At the Vancouver AIDS conference this week, there's been a lot of positive medical news - and a feeling of incredible progress. Do you think we're on the verge of a cure? It often seems like we have a season of hope, followed by one of despair. Is this year any different?
That's a very good question. The virus that causes AIDS is complex and confounding. Over the years, many promising approaches to treatment have fallen by the wayside.
That said, I do believe the latest research offers reason for hope. A new family of drugs, called protease inhibitors, shows a dramatic ability to block an enzyme necessary for the virus to copy itself. Scientists at the Vancouver conference have reported that a cocktail containing these protease inhibitors and other drugs can knock the virus load down to a level not detectable in the blood. Some people with AIDS are feeling healthy for the first time in years and are showing remarkable improvement in their blood work.
But there also are reasons to be skeptical. First, those studies were done in fairly small groups of people, over a period of only 18 months at most. Second, the virus could develop resistance to the treatment. The immune system may not necessarily bounce back. And some people taking the combination therapy weren't helped at all.

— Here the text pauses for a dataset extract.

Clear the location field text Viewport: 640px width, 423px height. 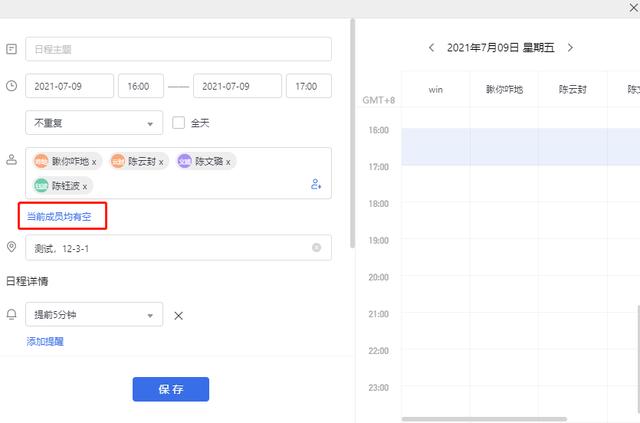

Finally, these drugs are very expensive. A year of combined therapy would probably cost about US$10,000 -- far more than most of the 22 million people in the world with HIV can afford.

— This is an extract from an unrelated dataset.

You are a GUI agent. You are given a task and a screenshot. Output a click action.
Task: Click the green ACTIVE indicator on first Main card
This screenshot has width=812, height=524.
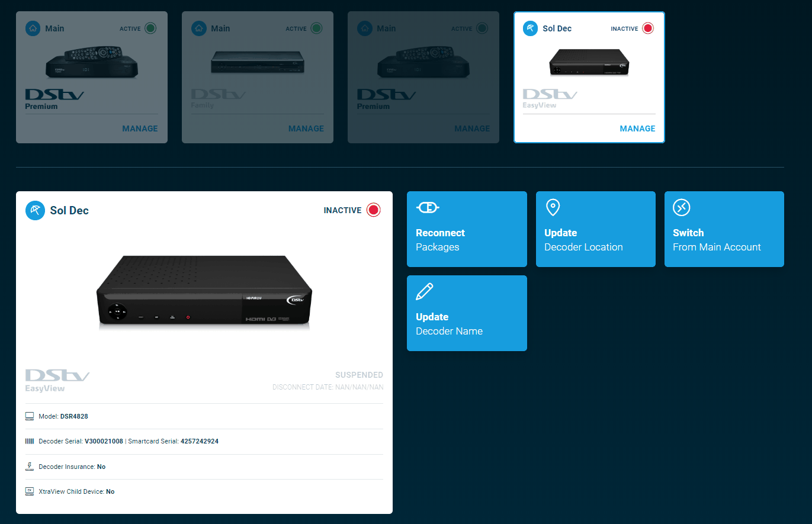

The data on vaccines have been mixed. So far, about 5 percent of the people enrolled in some 16 trials of vaccines in the United States have become infected. But many public health specialists say a less-than-perfect vaccine could still cut infection rates dramatically. Also, public education about safer sex practices has been very effective in slowing the spread of the virus.
In the United States, the number of people becoming infected appears to be stabilizing -- although at a very high level, especially among African Americans and Latinos. About 1 in 300 Americans is HIV+. Elsewhere in the world, the infection rate continues to climb.
I think the latest discoveries point toward a view of AIDS as eventually becoming a manageable chronic disease, rather than something that can be cured with a shot or a pill. The new combination therapy could bring the virus under control, especially if begun very early in the course of the disease. And some researchers studying long-term survivors are finding some interesting clues for disease management. Dr. Jay Levy, a retrovirologist at the University of California in San Francisco, has found that infected people who stay healthy have especially powerful versions of an immune system cell called CD8+. These cells pump out a molecule he calls CAF, which shuts down the virus's ability to copy itself. Levy suggests finding a way to boost the action of the CD8+ cells, perhaps by using a natural immune-system protein known as interleukin-2.
People I know who have survived AIDS for many years have relied, in part, on herbs, a healthy diet, and a positive mental state. I recommend herbal medicine from the root of Astragalus membranaceous to many patients to help strengthen their immune function. You can find astragalus in health food stores. Follow the dosage on the label. Another immune booster is a mushroom known as maitake, or Grifola frondosa, which is sold in the form of supplements in health food stores.
The ups and downs of immune-related diseases often reflect people's emotional states, which influence immune responses. Sometimes accepting the circumstances of a chronic illness can create significant improvement, through stimulating profound internal relaxation. Psychotherapy, hypnotherapy, and guided imagery all can help strengthen your mind's ability to help your body stay healthy.
Yes, it is a very hopeful time -- and hope itself can be a healing power. The human capacity for healing is tremendous, especially with acceptance and confidence in the power of the body and mind to work together for health.